心臓病が見つかってから治療、退院まで〜「一人の患者を全員で治す」ためのハートチーム〜

1)始まりは胸の痛み?息切れ?

狭心症・心筋梗塞という病気を聞いたことがありますか?一度は聞いたことがある方がほとんどと思います。心臓は心臓の周りを覆っている「冠動脈」という血管から血液を供給され、酸素や栄養を受け取ることで絶えず活動できています。この「冠動脈」が狭くなったり、詰まったりすることが原因で狭心症・心筋梗塞を発症します。
狭心症・心筋梗塞を発症した方の多くは胸痛を主訴として受診されますが、高齢者、女性、糖尿病を患っている方などでは息切れ、倦怠感といった非典型的な症状のことがあります(自覚症状がないことも)。

2)はじめまして、東京ベイ循環器内科の新井です。
——————————
*課題 A*: 心臓病の記事のうち「1)始まりは胸の痛み?息切れ?」から始まり「2)はじめまして、東京ベイ循環器内科の新井です。」で終わる部分を、「冠動脈」を「心臓の血管」に置き換えて編集してください。
*課題 B*:
心臓病の記事をもとに、次の問いに答えてください。
(i) 心臓は何という血管から血液を供給されていますか。
(ii) 高齢者や女性などに見られることがある非典型的な症状として、何が挙げられていますか。
(iii) 記事の中で名乗っている新井は、どこに所属していますか。
*課題 C*: 心臓病の記事の続きを、最後の文の後から書いてください。

(記録されたデータ)
——————————
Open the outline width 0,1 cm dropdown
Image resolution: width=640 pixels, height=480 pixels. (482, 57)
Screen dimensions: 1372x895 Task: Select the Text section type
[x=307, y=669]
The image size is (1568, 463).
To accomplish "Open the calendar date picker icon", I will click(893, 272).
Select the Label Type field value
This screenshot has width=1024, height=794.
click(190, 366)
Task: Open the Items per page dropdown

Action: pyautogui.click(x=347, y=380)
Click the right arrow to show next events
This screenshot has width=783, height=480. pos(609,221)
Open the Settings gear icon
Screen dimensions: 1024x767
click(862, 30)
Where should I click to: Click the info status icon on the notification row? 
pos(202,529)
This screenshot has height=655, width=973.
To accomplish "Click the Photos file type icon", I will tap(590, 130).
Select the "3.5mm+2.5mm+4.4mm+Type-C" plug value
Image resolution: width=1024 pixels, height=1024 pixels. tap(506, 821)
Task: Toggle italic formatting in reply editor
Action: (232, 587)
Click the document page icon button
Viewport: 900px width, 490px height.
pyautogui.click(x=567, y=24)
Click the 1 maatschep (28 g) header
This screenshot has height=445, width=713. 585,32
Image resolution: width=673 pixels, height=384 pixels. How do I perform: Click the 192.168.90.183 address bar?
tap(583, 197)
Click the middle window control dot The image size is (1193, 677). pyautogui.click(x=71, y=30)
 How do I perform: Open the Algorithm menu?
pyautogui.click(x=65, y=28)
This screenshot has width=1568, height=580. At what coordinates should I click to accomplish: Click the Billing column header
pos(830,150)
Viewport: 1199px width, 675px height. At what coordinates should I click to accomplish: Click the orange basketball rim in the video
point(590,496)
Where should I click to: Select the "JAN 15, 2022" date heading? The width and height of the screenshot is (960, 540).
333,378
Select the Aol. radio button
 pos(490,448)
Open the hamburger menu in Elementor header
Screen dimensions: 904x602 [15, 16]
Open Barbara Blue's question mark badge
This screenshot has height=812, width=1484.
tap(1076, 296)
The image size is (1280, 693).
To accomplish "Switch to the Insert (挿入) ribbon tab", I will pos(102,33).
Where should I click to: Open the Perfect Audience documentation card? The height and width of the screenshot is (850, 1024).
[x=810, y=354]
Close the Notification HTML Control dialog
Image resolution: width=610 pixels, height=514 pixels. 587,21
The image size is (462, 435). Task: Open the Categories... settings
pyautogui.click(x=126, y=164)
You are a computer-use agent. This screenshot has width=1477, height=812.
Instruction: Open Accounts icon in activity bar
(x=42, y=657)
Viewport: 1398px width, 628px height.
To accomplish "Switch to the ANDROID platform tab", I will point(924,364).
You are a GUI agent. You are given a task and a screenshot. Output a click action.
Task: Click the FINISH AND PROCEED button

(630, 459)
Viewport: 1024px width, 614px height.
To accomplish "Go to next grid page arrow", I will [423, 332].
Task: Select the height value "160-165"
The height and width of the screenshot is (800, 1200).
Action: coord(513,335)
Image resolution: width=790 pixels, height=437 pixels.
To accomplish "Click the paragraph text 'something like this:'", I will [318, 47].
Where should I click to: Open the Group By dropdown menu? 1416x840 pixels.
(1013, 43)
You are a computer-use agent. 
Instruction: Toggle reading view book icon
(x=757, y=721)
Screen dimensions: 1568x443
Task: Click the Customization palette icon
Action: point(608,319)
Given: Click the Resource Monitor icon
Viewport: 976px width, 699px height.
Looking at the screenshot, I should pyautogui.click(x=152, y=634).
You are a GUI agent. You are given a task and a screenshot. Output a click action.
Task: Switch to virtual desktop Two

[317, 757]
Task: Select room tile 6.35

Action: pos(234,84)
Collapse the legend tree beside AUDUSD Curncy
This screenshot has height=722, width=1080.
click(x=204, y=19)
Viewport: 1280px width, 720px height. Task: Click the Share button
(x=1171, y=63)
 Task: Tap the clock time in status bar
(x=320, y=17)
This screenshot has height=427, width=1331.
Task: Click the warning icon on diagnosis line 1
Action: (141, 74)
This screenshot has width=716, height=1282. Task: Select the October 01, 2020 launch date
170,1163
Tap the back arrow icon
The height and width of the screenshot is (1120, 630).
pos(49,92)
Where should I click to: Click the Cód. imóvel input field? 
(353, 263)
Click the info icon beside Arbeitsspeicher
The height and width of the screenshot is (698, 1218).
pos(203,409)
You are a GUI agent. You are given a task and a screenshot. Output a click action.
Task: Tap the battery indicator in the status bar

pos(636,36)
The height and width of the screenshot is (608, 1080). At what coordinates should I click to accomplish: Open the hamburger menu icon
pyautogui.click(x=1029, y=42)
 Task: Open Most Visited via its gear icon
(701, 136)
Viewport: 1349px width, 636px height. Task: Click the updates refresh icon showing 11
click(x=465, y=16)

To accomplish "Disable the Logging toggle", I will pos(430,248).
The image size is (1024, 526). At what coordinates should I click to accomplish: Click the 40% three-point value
——————————
*解答 A*:
1)始まりは胸の痛み?息切れ?

狭心症・心筋梗塞という病気を聞いたことがありますか?一度は聞いたことがある方がほとんどと思います。心臓は心臓の周りを覆っている「心臓の血管」という血管から血液を供給され、酸素や栄養を受け取ることで絶えず活動できています。この「心臓の血管」が狭くなったり、詰まったりすることが原因で狭心症・心筋梗塞を発症します。
狭心症・心筋梗塞を発症した方の多くは胸痛を主訴として受診されますが、高齢者、女性、糖尿病を患っている方などでは息切れ、倦怠感といった非典型的な症状のことがあります(自覚症状がないことも)。

2)はじめまして、東京ベイ循環器内科の新井です。

*解答 B*:
(i) 冠動脈
(ii) 息切れ、倦怠感
(iii) 東京ベイ循環器内科

*解答 C*:
私たち循環器内科は、心臓の専門家として狭心症・心筋梗塞はもちろん、心不全、不整脈や心臓の弁の問題(弁膜症)、また足の血管の問題(下肢閉塞性動脈硬化症)などを診療しています。胸痛だけでなく、息切れ・むくみ、動悸、歩いた時の足の痛み・だるさでお困りの方は是非一度循環器内科医にご相談ください。

3)詳しく調べた後に治療方針をハートチーム皆で作戦会議

胸の症状で受診された患者さんには問診と診察の後、必要に応じて血液検査、胸部レントゲン、心電図、心臓超音波検査などの検査を行います。最近では画像検査技術の進歩もあり、心臓CT・MRIなどの様々な機器を用いてカテーテル検査以外の方法で冠動脈の評価を行うことも可能です。
心臓、血管の検査結果をもとに、狭心症・心筋梗塞などの虚血性心疾患(心臓の血管が狭くなったり詰まったりすることで心臓が「虚血(酸素欠乏)」になる病気のこと)が疑われる方には、入院した上で心臓カテーテル検査・治療を行います(心筋梗塞が疑われたり胸部症状が不安定な場合には緊急入院となることもあります)。
入院後は、ハートチームの循環器内科医達が一人一人の患者さんに適切な検査・治療戦略を検討し、心臓カテーテル検査・治療を進めていきます。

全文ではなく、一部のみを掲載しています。